**WHAT IS NEEDED**
The entire listing below is to be reproduced exactly.

• • • •

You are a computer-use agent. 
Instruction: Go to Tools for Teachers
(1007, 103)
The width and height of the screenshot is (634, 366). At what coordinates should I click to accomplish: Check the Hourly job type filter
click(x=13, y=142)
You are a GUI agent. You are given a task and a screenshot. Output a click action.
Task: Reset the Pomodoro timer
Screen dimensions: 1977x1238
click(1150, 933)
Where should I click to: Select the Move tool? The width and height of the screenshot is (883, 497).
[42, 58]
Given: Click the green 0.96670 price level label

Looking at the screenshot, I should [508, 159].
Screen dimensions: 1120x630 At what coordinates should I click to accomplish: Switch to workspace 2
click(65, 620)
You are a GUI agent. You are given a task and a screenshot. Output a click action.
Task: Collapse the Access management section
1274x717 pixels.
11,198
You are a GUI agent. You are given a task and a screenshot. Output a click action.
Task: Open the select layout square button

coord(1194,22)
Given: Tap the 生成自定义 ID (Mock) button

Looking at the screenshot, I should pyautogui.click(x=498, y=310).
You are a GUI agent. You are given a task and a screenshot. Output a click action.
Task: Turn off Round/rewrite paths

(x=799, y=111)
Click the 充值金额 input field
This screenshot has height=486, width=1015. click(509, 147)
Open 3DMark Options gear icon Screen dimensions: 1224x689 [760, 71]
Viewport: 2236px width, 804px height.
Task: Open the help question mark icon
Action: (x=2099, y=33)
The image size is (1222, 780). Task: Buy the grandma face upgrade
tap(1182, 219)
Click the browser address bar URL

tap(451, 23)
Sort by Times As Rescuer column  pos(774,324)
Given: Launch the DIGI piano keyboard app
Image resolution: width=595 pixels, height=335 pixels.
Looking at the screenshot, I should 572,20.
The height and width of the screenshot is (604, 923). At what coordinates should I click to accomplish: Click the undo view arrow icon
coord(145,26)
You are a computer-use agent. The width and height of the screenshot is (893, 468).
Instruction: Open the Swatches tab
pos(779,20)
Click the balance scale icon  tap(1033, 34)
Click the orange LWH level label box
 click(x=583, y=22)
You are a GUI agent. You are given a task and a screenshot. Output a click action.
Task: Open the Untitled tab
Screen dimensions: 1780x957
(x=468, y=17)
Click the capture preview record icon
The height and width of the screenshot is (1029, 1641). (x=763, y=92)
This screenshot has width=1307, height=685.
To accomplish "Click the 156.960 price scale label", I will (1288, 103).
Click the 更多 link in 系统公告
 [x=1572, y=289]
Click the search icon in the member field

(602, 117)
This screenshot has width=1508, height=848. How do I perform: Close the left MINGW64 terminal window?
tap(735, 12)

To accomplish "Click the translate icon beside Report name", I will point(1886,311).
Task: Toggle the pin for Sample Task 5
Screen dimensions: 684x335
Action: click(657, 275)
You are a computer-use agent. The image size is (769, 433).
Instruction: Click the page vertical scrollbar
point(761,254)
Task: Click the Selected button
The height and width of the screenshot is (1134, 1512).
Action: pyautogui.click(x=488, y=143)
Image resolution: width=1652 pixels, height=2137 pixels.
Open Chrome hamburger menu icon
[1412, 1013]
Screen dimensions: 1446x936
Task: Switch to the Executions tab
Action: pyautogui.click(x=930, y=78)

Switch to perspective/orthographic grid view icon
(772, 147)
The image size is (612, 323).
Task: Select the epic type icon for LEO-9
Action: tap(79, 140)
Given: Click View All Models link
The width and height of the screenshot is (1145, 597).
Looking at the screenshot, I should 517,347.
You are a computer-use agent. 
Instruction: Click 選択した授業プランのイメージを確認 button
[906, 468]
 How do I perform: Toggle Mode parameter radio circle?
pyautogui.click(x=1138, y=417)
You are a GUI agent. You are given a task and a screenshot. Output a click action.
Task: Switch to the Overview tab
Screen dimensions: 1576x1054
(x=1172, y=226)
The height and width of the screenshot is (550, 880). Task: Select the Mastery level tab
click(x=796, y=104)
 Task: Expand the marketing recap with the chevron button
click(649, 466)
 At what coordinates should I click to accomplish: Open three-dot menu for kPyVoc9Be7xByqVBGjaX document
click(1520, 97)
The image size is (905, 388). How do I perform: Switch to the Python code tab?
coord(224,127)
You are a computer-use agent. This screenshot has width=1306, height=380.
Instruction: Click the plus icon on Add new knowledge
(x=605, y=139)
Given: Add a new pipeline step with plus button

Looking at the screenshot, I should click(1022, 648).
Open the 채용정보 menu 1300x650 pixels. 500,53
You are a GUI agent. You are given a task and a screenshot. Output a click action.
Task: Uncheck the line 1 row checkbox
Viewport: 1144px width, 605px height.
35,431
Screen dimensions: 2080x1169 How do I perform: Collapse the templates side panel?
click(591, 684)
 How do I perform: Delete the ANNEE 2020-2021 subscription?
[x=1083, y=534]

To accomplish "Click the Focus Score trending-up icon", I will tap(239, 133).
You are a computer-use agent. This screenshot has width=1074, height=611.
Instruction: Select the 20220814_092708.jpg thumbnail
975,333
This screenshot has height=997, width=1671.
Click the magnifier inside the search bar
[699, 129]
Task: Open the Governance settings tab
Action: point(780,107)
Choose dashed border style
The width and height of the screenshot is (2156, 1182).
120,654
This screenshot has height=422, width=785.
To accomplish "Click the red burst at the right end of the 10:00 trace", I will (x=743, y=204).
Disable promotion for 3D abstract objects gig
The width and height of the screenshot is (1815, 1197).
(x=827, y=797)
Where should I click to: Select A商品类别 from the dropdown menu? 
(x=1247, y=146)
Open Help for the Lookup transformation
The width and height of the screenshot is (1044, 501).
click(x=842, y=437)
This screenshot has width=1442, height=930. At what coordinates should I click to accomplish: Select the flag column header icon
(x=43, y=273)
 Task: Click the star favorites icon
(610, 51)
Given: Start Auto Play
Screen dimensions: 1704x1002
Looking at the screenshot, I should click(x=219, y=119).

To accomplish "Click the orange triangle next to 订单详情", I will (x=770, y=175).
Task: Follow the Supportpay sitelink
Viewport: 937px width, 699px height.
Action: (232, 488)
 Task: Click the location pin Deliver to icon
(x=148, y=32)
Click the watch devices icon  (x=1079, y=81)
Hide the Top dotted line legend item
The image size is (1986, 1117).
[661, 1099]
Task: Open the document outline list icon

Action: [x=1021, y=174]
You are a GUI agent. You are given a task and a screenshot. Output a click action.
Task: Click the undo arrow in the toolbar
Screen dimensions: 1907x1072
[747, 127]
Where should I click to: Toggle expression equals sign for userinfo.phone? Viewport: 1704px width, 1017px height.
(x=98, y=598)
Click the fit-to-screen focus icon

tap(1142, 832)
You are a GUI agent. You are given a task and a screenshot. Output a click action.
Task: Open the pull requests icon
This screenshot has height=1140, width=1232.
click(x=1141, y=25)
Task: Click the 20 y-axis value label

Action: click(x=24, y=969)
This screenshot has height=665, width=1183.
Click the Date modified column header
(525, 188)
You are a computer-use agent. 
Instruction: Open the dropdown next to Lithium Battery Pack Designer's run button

• • • •

**EXERCISE OUTPUT**
You are a computer-use agent. 
Instruction: Go to Tools for Teachers
(1007, 103)
The width and height of the screenshot is (634, 366). At what coordinates should I click to accomplish: Check the Hourly job type filter
click(x=13, y=142)
You are a GUI agent. You are given a task and a screenshot. Output a click action.
Task: Reset the Pomodoro timer
Screen dimensions: 1977x1238
click(1150, 933)
Where should I click to: Select the Move tool? The width and height of the screenshot is (883, 497).
[42, 58]
Given: Click the green 0.96670 price level label

Looking at the screenshot, I should [508, 159].
Screen dimensions: 1120x630 At what coordinates should I click to accomplish: Switch to workspace 2
click(65, 620)
You are a GUI agent. You are given a task and a screenshot. Output a click action.
Task: Collapse the Access management section
1274x717 pixels.
11,198
You are a GUI agent. You are given a task and a screenshot. Output a click action.
Task: Open the select layout square button

coord(1194,22)
Given: Tap the 生成自定义 ID (Mock) button

Looking at the screenshot, I should pyautogui.click(x=498, y=310).
You are a GUI agent. You are given a task and a screenshot. Output a click action.
Task: Turn off Round/rewrite paths

(x=799, y=111)
Click the 充值金额 input field
This screenshot has height=486, width=1015. click(509, 147)
Open 3DMark Options gear icon Screen dimensions: 1224x689 [760, 71]
Viewport: 2236px width, 804px height.
Task: Open the help question mark icon
Action: (x=2099, y=33)
The image size is (1222, 780). Task: Buy the grandma face upgrade
tap(1182, 219)
Click the browser address bar URL

tap(451, 23)
Sort by Times As Rescuer column  pos(774,324)
Given: Launch the DIGI piano keyboard app
Image resolution: width=595 pixels, height=335 pixels.
Looking at the screenshot, I should 572,20.
The height and width of the screenshot is (604, 923). At what coordinates should I click to accomplish: Click the undo view arrow icon
coord(145,26)
You are a computer-use agent. The width and height of the screenshot is (893, 468).
Instruction: Open the Swatches tab
pos(779,20)
Click the balance scale icon  tap(1033, 34)
Click the orange LWH level label box
 click(x=583, y=22)
You are a GUI agent. You are given a task and a screenshot. Output a click action.
Task: Open the Untitled tab
Screen dimensions: 1780x957
(x=468, y=17)
Click the capture preview record icon
The height and width of the screenshot is (1029, 1641). (x=763, y=92)
This screenshot has width=1307, height=685.
To accomplish "Click the 156.960 price scale label", I will (1288, 103).
Click the 更多 link in 系统公告
 [x=1572, y=289]
Click the search icon in the member field

(602, 117)
This screenshot has width=1508, height=848. How do I perform: Close the left MINGW64 terminal window?
tap(735, 12)

To accomplish "Click the translate icon beside Report name", I will point(1886,311).
Task: Toggle the pin for Sample Task 5
Screen dimensions: 684x335
Action: click(657, 275)
You are a computer-use agent. The image size is (769, 433).
Instruction: Click the page vertical scrollbar
point(761,254)
Task: Click the Selected button
The height and width of the screenshot is (1134, 1512).
Action: pyautogui.click(x=488, y=143)
Image resolution: width=1652 pixels, height=2137 pixels.
Open Chrome hamburger menu icon
[1412, 1013]
Screen dimensions: 1446x936
Task: Switch to the Executions tab
Action: pyautogui.click(x=930, y=78)

Switch to perspective/orthographic grid view icon
(772, 147)
The image size is (612, 323).
Task: Select the epic type icon for LEO-9
Action: tap(79, 140)
Given: Click View All Models link
The width and height of the screenshot is (1145, 597).
Looking at the screenshot, I should 517,347.
You are a computer-use agent. 
Instruction: Click 選択した授業プランのイメージを確認 button
[906, 468]
 How do I perform: Toggle Mode parameter radio circle?
pyautogui.click(x=1138, y=417)
You are a GUI agent. You are given a task and a screenshot. Output a click action.
Task: Switch to the Overview tab
Screen dimensions: 1576x1054
(x=1172, y=226)
The height and width of the screenshot is (550, 880). Task: Select the Mastery level tab
click(x=796, y=104)
 Task: Expand the marketing recap with the chevron button
click(649, 466)
 At what coordinates should I click to accomplish: Open three-dot menu for kPyVoc9Be7xByqVBGjaX document
click(1520, 97)
The image size is (905, 388). How do I perform: Switch to the Python code tab?
coord(224,127)
You are a computer-use agent. This screenshot has width=1306, height=380.
Instruction: Click the plus icon on Add new knowledge
(x=605, y=139)
Given: Add a new pipeline step with plus button

Looking at the screenshot, I should click(1022, 648).
Open the 채용정보 menu 1300x650 pixels. 500,53
You are a GUI agent. You are given a task and a screenshot. Output a click action.
Task: Uncheck the line 1 row checkbox
Viewport: 1144px width, 605px height.
35,431
Screen dimensions: 2080x1169 How do I perform: Collapse the templates side panel?
click(591, 684)
 How do I perform: Delete the ANNEE 2020-2021 subscription?
[x=1083, y=534]

To accomplish "Click the Focus Score trending-up icon", I will tap(239, 133).
You are a computer-use agent. This screenshot has width=1074, height=611.
Instruction: Select the 20220814_092708.jpg thumbnail
975,333
This screenshot has height=997, width=1671.
Click the magnifier inside the search bar
[699, 129]
Task: Open the Governance settings tab
Action: point(780,107)
Choose dashed border style
The width and height of the screenshot is (2156, 1182).
120,654
This screenshot has height=422, width=785.
To accomplish "Click the red burst at the right end of the 10:00 trace", I will (x=743, y=204).
Disable promotion for 3D abstract objects gig
The width and height of the screenshot is (1815, 1197).
(x=827, y=797)
Where should I click to: Select A商品类别 from the dropdown menu? 
(x=1247, y=146)
Open Help for the Lookup transformation
The width and height of the screenshot is (1044, 501).
click(x=842, y=437)
This screenshot has width=1442, height=930. At what coordinates should I click to accomplish: Select the flag column header icon
(x=43, y=273)
 Task: Click the star favorites icon
(610, 51)
Given: Start Auto Play
Screen dimensions: 1704x1002
Looking at the screenshot, I should click(x=219, y=119).

To accomplish "Click the orange triangle next to 订单详情", I will (x=770, y=175).
Task: Follow the Supportpay sitelink
Viewport: 937px width, 699px height.
Action: (232, 488)
 Task: Click the location pin Deliver to icon
(x=148, y=32)
Click the watch devices icon  (x=1079, y=81)
Hide the Top dotted line legend item
The image size is (1986, 1117).
[661, 1099]
Task: Open the document outline list icon

Action: [x=1021, y=174]
You are a GUI agent. You are given a task and a screenshot. Output a click action.
Task: Click the undo arrow in the toolbar
Screen dimensions: 1907x1072
[747, 127]
Where should I click to: Toggle expression equals sign for userinfo.phone? Viewport: 1704px width, 1017px height.
(x=98, y=598)
Click the fit-to-screen focus icon

tap(1142, 832)
You are a GUI agent. You are given a task and a screenshot. Output a click action.
Task: Open the pull requests icon
This screenshot has height=1140, width=1232.
click(x=1141, y=25)
Task: Click the 20 y-axis value label

Action: click(x=24, y=969)
This screenshot has height=665, width=1183.
Click the Date modified column header
(525, 188)
You are a computer-use agent. 
Instruction: Open the dropdown next to Lithium Battery Pack Designer's run button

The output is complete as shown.